=== Section Start ===

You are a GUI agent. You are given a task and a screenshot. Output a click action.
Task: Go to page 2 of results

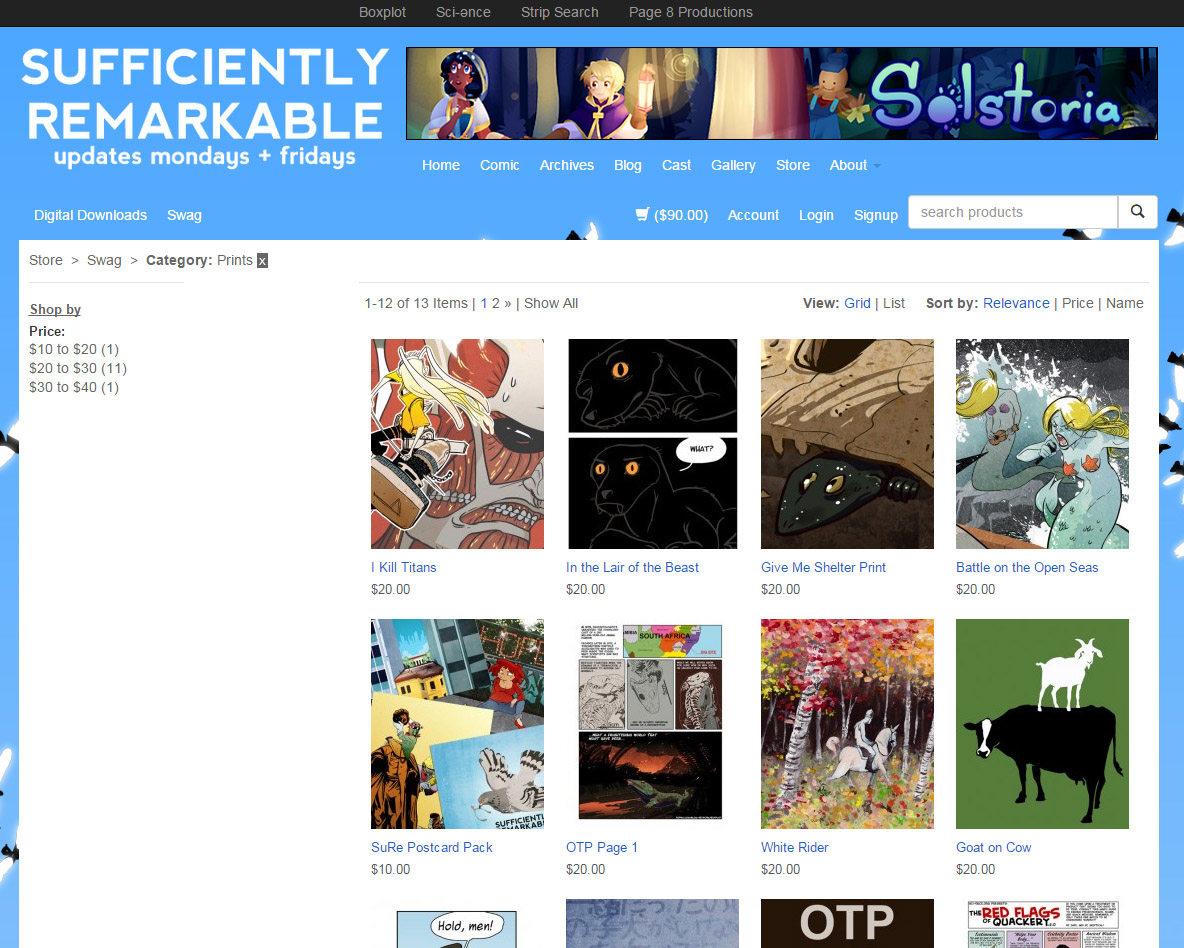pos(495,303)
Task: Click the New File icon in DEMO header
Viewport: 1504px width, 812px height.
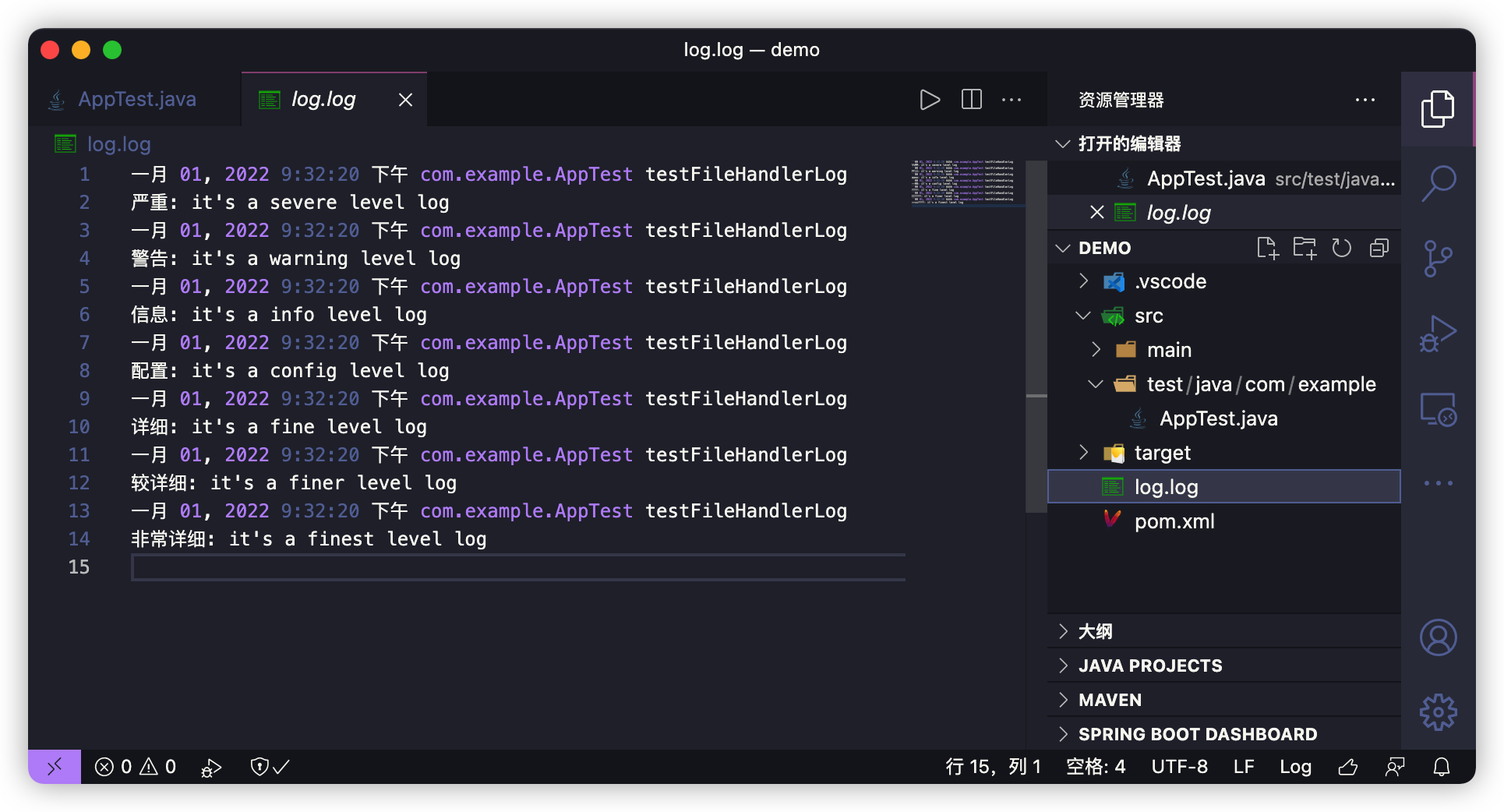Action: coord(1267,248)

=== Section End ===

What you have to do:
Every entry above should be given again exactly, with no images included.

Task solution:
You are a GUI agent. You are given a task and a screenshot. Output a click action.
Task: Go to page 2 of results

pos(495,303)
Task: Click the New File icon in DEMO header
Viewport: 1504px width, 812px height.
Action: coord(1267,248)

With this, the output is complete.